WebBeansからCDI、そしてSeam 3へ

まず、用語の説明をちょっと。

 JSR-299: CDI (Contexts and Dependency Injection 1.0)
 Weld:    CDI 参照実装
 Seamn 3: CDI上に構築されるパッケージ集

従来のWeb Beansは仕様書としてはCDIへ、参照実装としてはWeldに改名になりました(Weld 1.0.0はリリース済み)。

Seam 3はCDI実装上で動作するパッケージ集として開発が進められています。このパッケージはCDIで定義されたPortable ExtensionsというCDIの機能を拡張するための仕様の上に作られるので、任意のCDI上で動作するはずです。CDIフレームワークを統合するための仕様で、Portable Extensionsは外部フレームワークとの統合コードを実現するための標準的なプラグイン仕様という訳です。

Seam 2までは、新しいフレームワークを統合するたびにSeam実装が肥大化していきました。Seam 3ではコアがCDIとして標準化され、その上の統合ライブラリはCDI Portable Extensionsという標準のプラグインモジュールとしてコアからは分離されました。今後はこれらのプラグインモジュールの着脱や用途に応じたスリム化は従来よりも格段に容易になるでしょう。

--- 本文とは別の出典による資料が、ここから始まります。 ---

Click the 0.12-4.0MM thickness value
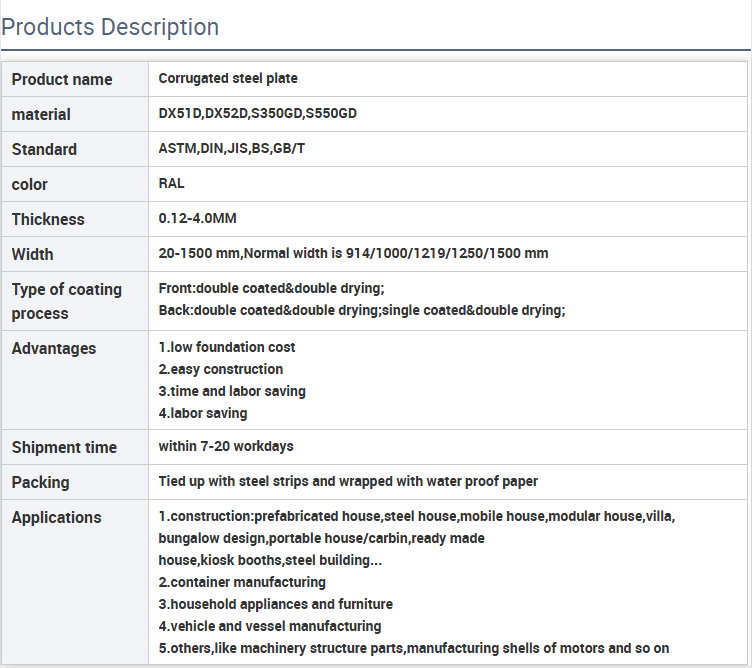This screenshot has height=668, width=752. 198,218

このようなSeam 3のアーキテクチャが意味することは、Seamを拡張することが従来よりも簡単になるということです。自社フレームワークSeamフレームワークで統合したいと思っても、アノテーションを追加するなどのSeamの拡張ではありませんでした。素晴らしいのは、こうして作った自社拡張モジュールがCDIという標準の上で移植性を保ったまま開発することができるということです。